======== Material for this task ========

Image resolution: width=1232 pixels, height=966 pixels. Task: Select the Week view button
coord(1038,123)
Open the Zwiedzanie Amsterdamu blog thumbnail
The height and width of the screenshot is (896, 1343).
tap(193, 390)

========

*What you need to do*
Take the lines above and retype all of them exactly.

*Expected answer*
Image resolution: width=1232 pixels, height=966 pixels. Task: Select the Week view button
coord(1038,123)
Open the Zwiedzanie Amsterdamu blog thumbnail
The height and width of the screenshot is (896, 1343).
tap(193, 390)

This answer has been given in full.